TEXT PROVIDED —
::::::
We expect, however, that in some cases the recommender might provide irrelevant or even erroneous recommendations. In this case, we offer our users the feature to report this using a feedback button as shown below. These items are then blacklisted and won’t be displayed again in the recommendation list.
In any sort of a recommender system, errors are unavoidable. In CORE, apart from introducing the feedback button, we are planning to implement “explanations” as a means to develop trust across our users. Explanations are a short text description that offers an insight of how the recommender could be justified to the user. You may have already met those in e-commerce websites where they look like:
- People who viewed [this item] also viewed;
- Customers who bought [this item] also bought;
- What do customers buy after viewing this item;
In the research publication domain these explanations could be in the form:
- The recommended article addresses the same topic (possibly even highlighting the most prominent matching terms);
- People reading this article were also interested in the recommended article;
- This recommended article is related to the reference article and comes from the same repository (when we employ the same repository filter);
- The recommended article shares a common author with the reference article;
- The recommended article provides and influential citation to the reference article;
- The recommended article is often co-cited with this article.
It is worth mentioning that the above description of how the CORE recommender works, reflects only the current state. Our plan is to constantly enhance this initial release. For instance, we will re-evaluate it and refine it, by including more signals and other sources, such as readership, citation count, popularity and research area topics, to maximise successful recommendations.
::::::
RECORD LIST —

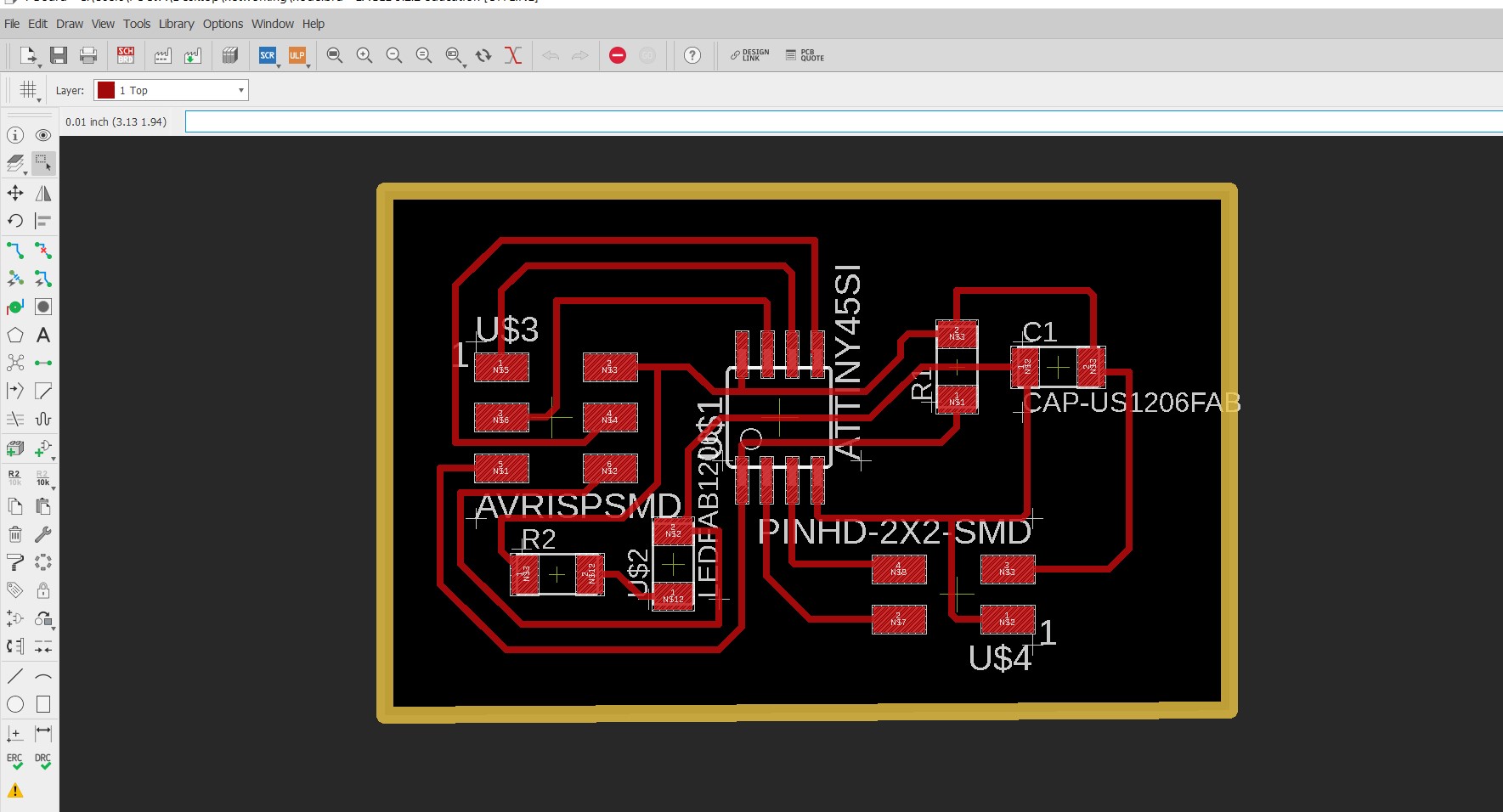Expand the grid settings dropdown arrow

click(x=39, y=100)
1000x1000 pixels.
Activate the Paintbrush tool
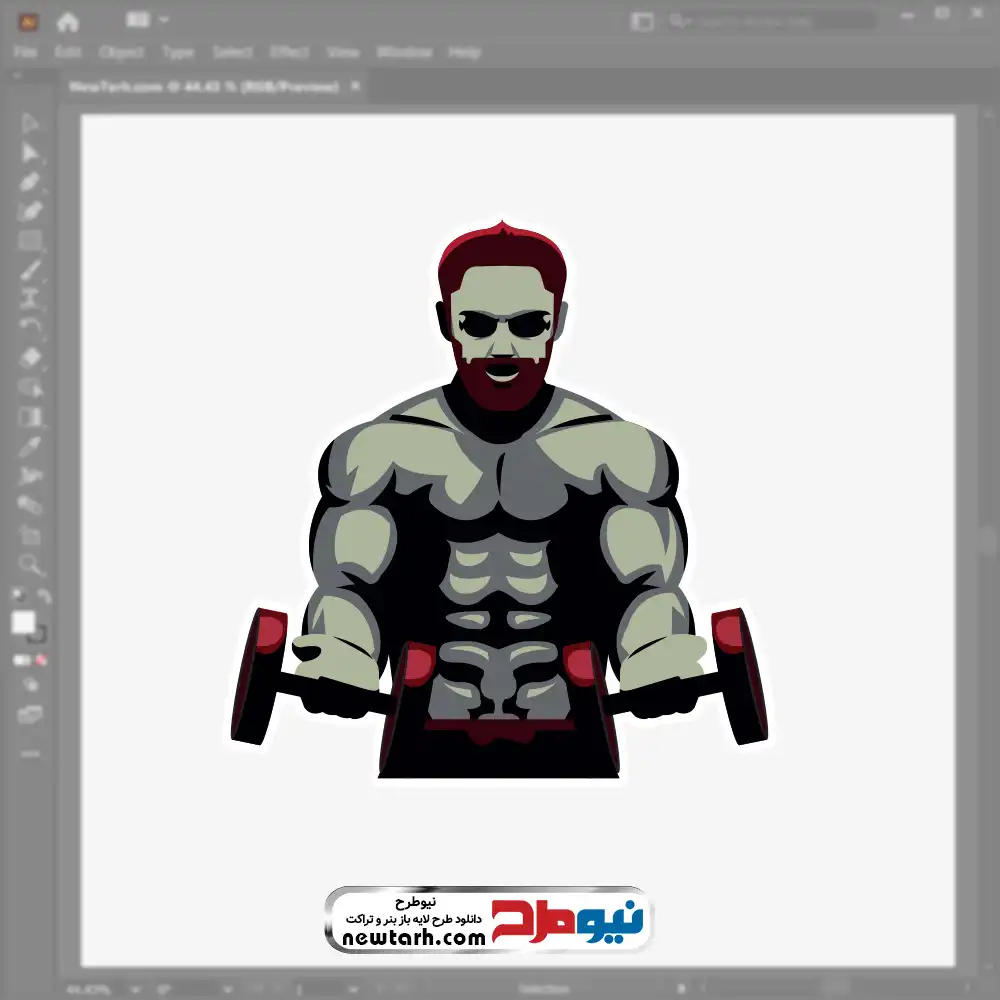[30, 269]
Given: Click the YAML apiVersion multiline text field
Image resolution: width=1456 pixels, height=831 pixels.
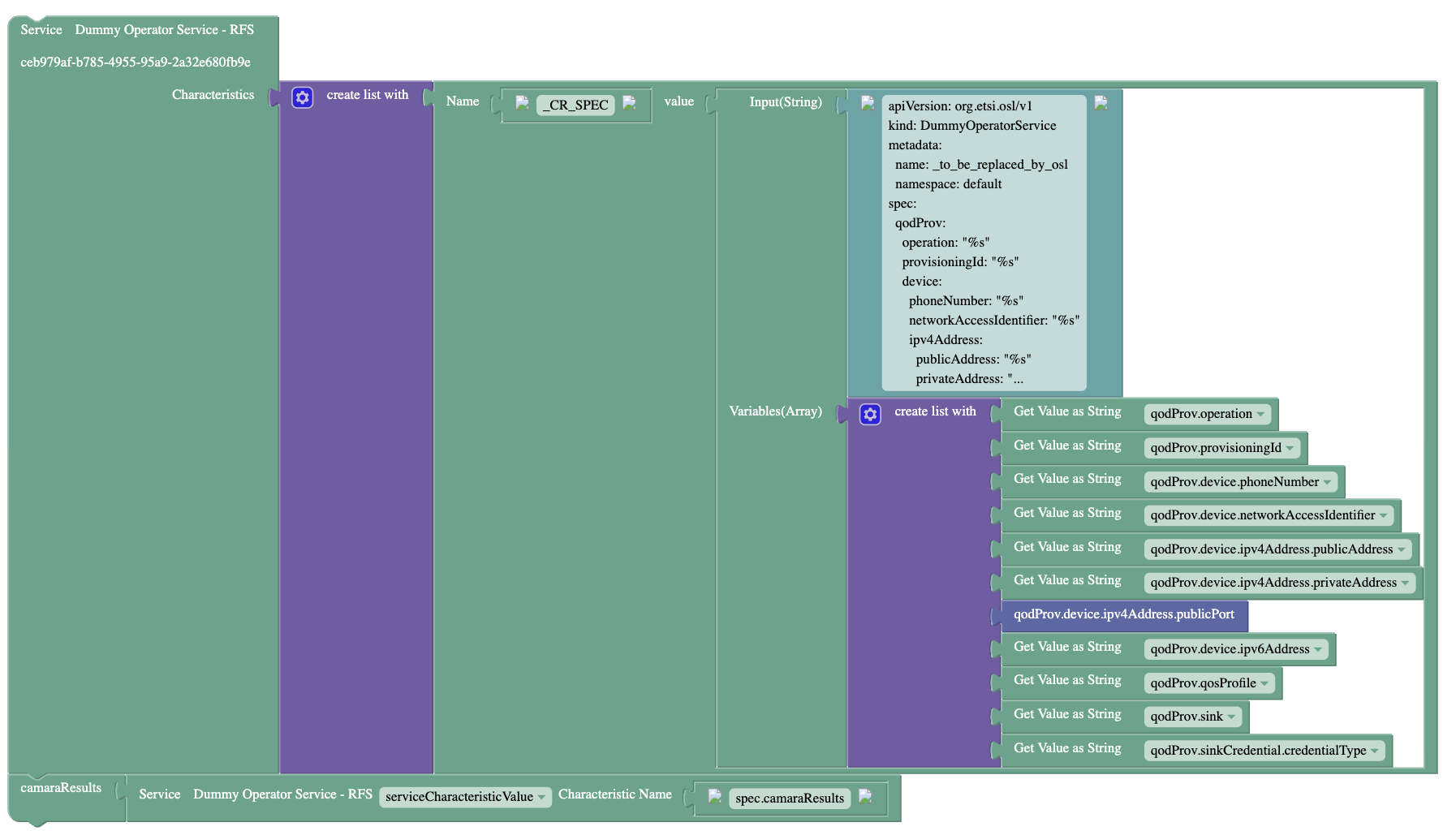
::::::
According to the text on the CORE recommender, what happens to items that users report through the feedback button?

WRITTEN SOLUTION —
They are blacklisted and are not displayed again in the recommendation list.